As I mentioned in my entry for August 10, 2011, Jim Strickland and I landed a reading/signing slot yesterday afternoon at the wonderfully quirky Who Else! Books at The Broadway Book Mall in Denver. I wasn’t sure what to expect; but let’s call that needless anxiety. It was all good: Who Else! Books owners Nina (pronounced Nye-Nah, not Nee-Nah) and Ron Else were wonderful, and had the coffee machine running and a table set up for us long before we got there. How many people would show was the great mystery. I was expecting six or seven–and by my count, we got 19. That was actually a lot of people for a smallish space filled with that many books, especially on a hot Saturday afternoon in the summer.
We followed Mark Stevens, a local writer of what I might characterize as eco-mysteries set in western Colorado. Mark has two well-regarded novels in print from People’s Press, and I think most of the people who attended stopped by to hear him. However, almost no one left when he was finished. Our friend Eric Bowersox was there, as was our fellow workshopper Sean Eret from Taos Toolbox 2011. Sean, who had broken his ankle shortly before the workshop began and was wheelchair-bound the whole two weeks, was on a walking crutch yesterday and is getting around pretty well.
I did a brief intro to the Drumlins World concept, and then Jim and I both did short readings from Drumlin Circus and On Gossamer Wings. After the readings we took questions. One gentleman in the first row looked familiar, and asked some excellent questions. It was a hard virtual whack to the side of the head to realize that this was Ed Bryant. I had met and spoken with Ed at some length back at LACon in 1984, but as I suggested (and he confirmed) I’d had more hair then, and he less.
A few rows back was Eytan Kollin, author (with his brother Dani) of The Unincorporated Man and its two sequels, The Unincorporated War and The Unincorporated Woman. Eytan asked whether 800 people (the number cast away on the Drumlins World) represented enough genetic diversity to survive long-term. I’d fretted over that issue, and added another thousand or so frozen embryos to bring it up closer to 2,000 genetically distinct individuals. Eytan suggested (and there’s research to back him up) that the number is closer to 10,000–but that’s a big starship! (I’ll freely admit that I fudged a little there, though I’ve seen some speculation that fewer than 5,000 individuals were the forebears of nearly all of modern humanity.)

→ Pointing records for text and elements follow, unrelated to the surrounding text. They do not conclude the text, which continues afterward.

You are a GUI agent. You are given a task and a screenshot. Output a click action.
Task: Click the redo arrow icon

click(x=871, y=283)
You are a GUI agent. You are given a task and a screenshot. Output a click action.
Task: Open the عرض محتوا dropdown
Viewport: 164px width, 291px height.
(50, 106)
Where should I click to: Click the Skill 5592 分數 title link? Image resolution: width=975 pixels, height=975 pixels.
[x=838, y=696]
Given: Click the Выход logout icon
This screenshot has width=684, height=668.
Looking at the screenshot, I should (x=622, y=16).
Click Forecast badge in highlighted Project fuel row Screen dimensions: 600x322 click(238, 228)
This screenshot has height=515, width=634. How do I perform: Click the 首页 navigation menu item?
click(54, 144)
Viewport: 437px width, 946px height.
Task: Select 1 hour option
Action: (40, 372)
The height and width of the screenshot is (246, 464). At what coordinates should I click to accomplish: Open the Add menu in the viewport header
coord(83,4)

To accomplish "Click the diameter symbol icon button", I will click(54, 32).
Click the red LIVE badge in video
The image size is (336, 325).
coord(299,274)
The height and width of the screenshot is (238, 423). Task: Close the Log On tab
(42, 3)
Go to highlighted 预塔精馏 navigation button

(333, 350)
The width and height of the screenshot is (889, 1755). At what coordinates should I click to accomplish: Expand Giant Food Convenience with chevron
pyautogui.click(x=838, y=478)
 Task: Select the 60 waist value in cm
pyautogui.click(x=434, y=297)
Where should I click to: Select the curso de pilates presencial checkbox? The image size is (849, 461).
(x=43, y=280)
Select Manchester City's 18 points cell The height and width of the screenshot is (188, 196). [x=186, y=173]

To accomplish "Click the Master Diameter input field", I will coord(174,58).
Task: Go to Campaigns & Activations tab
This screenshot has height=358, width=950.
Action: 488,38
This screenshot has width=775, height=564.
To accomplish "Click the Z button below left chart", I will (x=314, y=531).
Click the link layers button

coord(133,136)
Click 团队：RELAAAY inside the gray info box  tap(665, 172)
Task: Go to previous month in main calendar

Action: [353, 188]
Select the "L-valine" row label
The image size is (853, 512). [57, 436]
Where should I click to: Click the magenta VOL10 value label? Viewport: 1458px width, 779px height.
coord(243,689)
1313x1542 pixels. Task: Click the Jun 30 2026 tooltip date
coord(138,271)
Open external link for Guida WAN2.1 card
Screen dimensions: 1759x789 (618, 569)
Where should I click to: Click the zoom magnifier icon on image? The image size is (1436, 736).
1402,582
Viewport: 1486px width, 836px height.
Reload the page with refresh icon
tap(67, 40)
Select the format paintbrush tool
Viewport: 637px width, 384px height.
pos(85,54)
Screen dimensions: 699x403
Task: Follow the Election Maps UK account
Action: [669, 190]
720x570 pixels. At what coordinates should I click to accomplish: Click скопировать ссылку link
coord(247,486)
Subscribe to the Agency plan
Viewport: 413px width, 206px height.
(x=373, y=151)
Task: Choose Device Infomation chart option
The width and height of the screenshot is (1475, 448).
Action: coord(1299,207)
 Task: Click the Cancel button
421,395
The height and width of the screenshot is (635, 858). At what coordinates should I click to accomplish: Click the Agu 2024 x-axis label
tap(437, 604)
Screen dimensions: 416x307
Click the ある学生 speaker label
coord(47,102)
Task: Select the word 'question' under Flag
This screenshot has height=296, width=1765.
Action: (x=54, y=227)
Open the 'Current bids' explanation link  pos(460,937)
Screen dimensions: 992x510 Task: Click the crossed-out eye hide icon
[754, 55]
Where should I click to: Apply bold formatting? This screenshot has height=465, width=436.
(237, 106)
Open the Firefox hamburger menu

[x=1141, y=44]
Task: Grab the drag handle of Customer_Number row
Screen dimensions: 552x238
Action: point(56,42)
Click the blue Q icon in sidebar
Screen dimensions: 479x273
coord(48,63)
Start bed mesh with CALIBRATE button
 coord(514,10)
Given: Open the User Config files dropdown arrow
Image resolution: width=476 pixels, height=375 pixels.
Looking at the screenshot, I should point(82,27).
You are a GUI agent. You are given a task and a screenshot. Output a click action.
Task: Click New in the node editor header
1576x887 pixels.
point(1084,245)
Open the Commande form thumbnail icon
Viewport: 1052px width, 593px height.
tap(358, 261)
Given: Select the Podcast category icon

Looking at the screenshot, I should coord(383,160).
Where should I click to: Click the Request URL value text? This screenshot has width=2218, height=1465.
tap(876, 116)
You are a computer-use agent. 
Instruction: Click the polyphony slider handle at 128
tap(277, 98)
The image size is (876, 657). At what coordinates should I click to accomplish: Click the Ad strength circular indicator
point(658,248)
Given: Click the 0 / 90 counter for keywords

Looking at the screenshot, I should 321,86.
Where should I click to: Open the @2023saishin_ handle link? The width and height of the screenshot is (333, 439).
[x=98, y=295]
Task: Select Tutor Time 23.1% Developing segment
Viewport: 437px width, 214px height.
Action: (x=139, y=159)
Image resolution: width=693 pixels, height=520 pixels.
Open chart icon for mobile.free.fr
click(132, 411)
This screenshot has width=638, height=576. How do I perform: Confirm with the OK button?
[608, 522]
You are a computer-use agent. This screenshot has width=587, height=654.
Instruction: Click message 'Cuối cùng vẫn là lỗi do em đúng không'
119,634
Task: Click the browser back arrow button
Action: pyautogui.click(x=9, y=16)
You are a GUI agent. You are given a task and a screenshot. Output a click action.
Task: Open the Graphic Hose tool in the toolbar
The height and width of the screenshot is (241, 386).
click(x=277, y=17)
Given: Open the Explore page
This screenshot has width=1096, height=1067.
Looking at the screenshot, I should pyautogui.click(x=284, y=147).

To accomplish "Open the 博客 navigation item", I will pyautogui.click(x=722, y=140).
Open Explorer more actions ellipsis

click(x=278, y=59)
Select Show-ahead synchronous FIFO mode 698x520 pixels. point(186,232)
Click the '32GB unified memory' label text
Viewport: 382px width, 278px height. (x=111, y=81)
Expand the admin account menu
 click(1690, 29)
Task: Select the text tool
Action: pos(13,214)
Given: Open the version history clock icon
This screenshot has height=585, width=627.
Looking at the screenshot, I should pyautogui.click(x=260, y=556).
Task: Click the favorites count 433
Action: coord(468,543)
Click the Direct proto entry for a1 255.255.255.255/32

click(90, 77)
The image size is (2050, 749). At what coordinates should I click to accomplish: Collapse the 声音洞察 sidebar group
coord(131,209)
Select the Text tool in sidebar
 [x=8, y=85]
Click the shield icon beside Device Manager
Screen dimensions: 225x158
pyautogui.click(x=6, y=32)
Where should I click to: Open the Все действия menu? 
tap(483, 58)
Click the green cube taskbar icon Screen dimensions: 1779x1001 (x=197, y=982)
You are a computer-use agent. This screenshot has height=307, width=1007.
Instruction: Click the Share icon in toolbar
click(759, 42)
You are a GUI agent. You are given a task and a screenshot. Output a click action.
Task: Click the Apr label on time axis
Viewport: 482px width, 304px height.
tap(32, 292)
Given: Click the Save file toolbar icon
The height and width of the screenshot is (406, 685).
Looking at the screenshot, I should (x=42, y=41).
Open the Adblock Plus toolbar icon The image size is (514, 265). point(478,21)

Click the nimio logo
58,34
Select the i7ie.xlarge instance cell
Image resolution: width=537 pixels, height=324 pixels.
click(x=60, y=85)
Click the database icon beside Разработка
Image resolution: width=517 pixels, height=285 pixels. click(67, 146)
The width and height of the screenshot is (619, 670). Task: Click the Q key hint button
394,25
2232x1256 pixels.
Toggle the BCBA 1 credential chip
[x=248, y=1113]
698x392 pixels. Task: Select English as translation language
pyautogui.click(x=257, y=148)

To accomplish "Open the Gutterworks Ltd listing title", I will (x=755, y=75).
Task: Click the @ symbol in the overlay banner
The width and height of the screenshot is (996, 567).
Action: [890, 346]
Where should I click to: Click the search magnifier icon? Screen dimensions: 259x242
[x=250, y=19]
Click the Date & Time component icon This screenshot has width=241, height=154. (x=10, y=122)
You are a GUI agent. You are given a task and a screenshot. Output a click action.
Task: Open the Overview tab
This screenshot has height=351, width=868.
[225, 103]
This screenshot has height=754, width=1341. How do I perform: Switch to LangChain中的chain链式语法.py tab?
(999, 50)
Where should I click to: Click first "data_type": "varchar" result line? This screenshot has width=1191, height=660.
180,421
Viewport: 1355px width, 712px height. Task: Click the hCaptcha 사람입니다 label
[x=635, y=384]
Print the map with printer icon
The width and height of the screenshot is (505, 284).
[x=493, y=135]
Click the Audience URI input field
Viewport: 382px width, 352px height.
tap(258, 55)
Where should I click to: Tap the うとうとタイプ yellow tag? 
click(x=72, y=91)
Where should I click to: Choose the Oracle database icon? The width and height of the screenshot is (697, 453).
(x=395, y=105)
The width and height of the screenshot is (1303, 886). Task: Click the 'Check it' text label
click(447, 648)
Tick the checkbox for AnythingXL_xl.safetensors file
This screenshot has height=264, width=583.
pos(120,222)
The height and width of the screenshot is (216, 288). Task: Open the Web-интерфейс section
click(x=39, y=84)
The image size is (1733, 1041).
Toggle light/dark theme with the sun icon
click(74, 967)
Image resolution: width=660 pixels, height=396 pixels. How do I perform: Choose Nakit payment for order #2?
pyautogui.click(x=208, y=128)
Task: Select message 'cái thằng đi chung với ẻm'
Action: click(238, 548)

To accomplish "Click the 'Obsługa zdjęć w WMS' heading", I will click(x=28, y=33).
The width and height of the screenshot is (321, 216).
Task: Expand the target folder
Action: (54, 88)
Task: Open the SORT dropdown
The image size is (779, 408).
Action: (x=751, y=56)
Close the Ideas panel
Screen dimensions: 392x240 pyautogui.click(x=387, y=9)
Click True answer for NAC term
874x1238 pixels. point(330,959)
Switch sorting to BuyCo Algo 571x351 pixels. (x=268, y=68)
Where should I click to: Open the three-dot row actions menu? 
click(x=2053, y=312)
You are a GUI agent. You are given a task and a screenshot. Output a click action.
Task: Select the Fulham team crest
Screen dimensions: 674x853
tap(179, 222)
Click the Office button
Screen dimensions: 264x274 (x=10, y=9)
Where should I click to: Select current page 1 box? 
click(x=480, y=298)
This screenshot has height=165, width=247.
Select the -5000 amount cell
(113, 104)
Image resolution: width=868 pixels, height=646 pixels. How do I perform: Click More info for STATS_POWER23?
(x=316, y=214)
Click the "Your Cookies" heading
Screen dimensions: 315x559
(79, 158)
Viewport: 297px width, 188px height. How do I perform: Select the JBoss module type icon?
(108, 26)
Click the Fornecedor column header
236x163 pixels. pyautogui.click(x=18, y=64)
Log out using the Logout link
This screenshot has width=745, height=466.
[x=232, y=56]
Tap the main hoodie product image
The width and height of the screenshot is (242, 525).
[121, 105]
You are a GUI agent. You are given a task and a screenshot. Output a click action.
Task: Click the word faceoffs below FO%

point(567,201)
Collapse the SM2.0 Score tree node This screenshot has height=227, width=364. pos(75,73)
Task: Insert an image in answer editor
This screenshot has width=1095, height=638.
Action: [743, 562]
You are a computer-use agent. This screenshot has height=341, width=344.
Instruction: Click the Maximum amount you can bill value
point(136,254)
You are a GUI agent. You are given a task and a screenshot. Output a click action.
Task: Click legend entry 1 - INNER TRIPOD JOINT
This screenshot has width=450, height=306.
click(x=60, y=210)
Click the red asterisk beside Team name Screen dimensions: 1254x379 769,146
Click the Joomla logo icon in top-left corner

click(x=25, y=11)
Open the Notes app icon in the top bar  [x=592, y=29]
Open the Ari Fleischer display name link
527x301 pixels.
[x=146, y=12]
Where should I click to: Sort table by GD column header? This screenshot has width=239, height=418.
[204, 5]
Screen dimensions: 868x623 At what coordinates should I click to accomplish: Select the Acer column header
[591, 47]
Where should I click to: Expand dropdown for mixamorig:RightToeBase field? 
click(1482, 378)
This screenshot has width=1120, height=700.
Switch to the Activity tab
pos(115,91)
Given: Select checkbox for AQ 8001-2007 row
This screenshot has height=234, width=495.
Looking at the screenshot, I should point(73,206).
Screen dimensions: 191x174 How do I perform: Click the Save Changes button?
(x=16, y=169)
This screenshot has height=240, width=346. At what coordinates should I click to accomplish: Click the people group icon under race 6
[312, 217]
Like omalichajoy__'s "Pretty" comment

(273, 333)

So overall it was a very sharp crowd. We sold some books, we had a lot of superb conversation, and I dropped $80 on various titles at the store, much but not all of it SF. The photo above is toward the end of the event, after most people had left the store. L-R: Ed Bryant, Jim Strickland, Eric Bowersox, and Ron Else.
Overall a fine time, and very heartening to see a small indie bookstore almost literally packed to the walls with people. I came home with a head full of ideas for another short novel called Drumlin Strongbox, and those notes still need to be taken. Tomorrow fersure.
>>I’ve seen some speculation that fewer than 5,000
>>individuals were the forebears of nearly all of
>>modern humanity.
That does not imply starting from a population of 5000, but rather that out of a much larger population all the rest died off. A random sample is not a comparable process.
On the other hand, I have to wonder how large a group colonized places like Hawaii or New Zealand. Likewise such groups would tend to be homogeneous, where I would assume more diversity in a colonial group.
Nice to know that I’m not the only one Eytan gives a hard time to!